Der palästinensische Premierminister Mohammad Mustafa sagte, die Palästinensische Autonomiebehörde führe Reformen durch, um Gaza nach dem Krieg zu regieren.
Der palästinensische Premierminister Mohammad Mustafa sagt, seine Regierung bereite sich darauf vor, irgendwann alle palästinensischen Gebiete, einschließlich Gaza, zu regieren.
Darüber hinaus fordert er weitere europäische Länder auf, sich Irland, Spanien und Norwegen anzuschließen und den Staat Palästina als ersten Schritt auf dem Weg zu einem dauerhaften Frieden in der Region anzuerkennen.
„Wir müssen schnell handeln, um unserem Volk in Gaza zu helfen“ und „Wir müssen uns auf den Tag vorbereiten, an dem wir in Gaza an der Macht sein werden“, sagte er Journalisten in einer Pressekonferenz mit dem spanischen Außenminister Jose Manuel Albares.
Wir wollen „die Institutionen eines Staates aufbauen“, sagte er und fügte hinzu: „Wir müssen sicherstellen, dass wir einen klaren Plan für die Regierung des Gazastreifens und für die Zeit danach haben.“
Er sagt, eine weitere Anerkennung des Staates Palästina sei notwendig, um einen dauerhaften Frieden aufzubauen – und ein Ausgangspunkt.
„Dies ist der Beginn der Verwirklichung des Friedens und nicht nur ein Friedensversprechen, auf das wir seit 30 Jahren warten.
„Es ist Zeit, die Anerkennung dieser Staaten Wirklichkeit werden zu lassen. Eine Vollmitgliedschaft in den Vereinten Nationen ist das Richtige, um die Zweistaatenlösung durchführbar zu halten und die Hoffnung auf Frieden für unser Volk und die Region aufrechtzuerhalten“, sagte er.
Der spanische Außenminister verurteilte die Versuche, Spanien nach der Anerkennung Palästinas „einzuschüchtern“, nachdem Israel angekündigt hatte, es werde die Arbeit spanischer NGOs im Westjordanland nicht länger zulassen.

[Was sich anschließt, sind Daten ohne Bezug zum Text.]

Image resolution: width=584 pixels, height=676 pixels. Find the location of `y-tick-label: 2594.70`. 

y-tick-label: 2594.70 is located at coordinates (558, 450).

„Spanien hat den Terroranschlag der Hamas vom 7. Oktober gegen Israel entschieden verurteilt und alle Aktionen der Hamas gefordert und die Freilassung aller Geiseln gefordert.“
„Aber Spanien ist immer standhaft geblieben und wird dies auch weiterhin bleiben, wenn es um die Forderung nach einem sofortigen Waffenstillstand in Gaza und der Bereitstellung aller notwendigen humanitären Hilfe nach Gaza geht. Niemand wird uns einschüchtern, wenn wir dies weiterhin tun“, sagte er.
Herr Mustafa traf sich auch mit dem norwegischen Außenminister Espen Barth Eide, der ihm offiziell Dokumente übergab, die die Anerkennung eines palästinensischen Staates bestätigen. Unterdessen verurteilte der EU-Außenbeauftragte Josep Borell die anhaltenden Angriffe im Westjordanland und die Militäroffensive im Gazastreifen.
„Die Situation im Gazastreifen ist unbeschreiblich. Das besetzte Westjordanland steht am Abgrund und es besteht jederzeit die Gefahr einer Explosion“, sagte er.
Die Regierungen Spaniens und Irlands werden am Montag in Brüssel mit ihren europäischen Kollegen zusammentreffen, um andere Länder aufzufordern, ihnen bei der Anerkennung Palästinas zu folgen.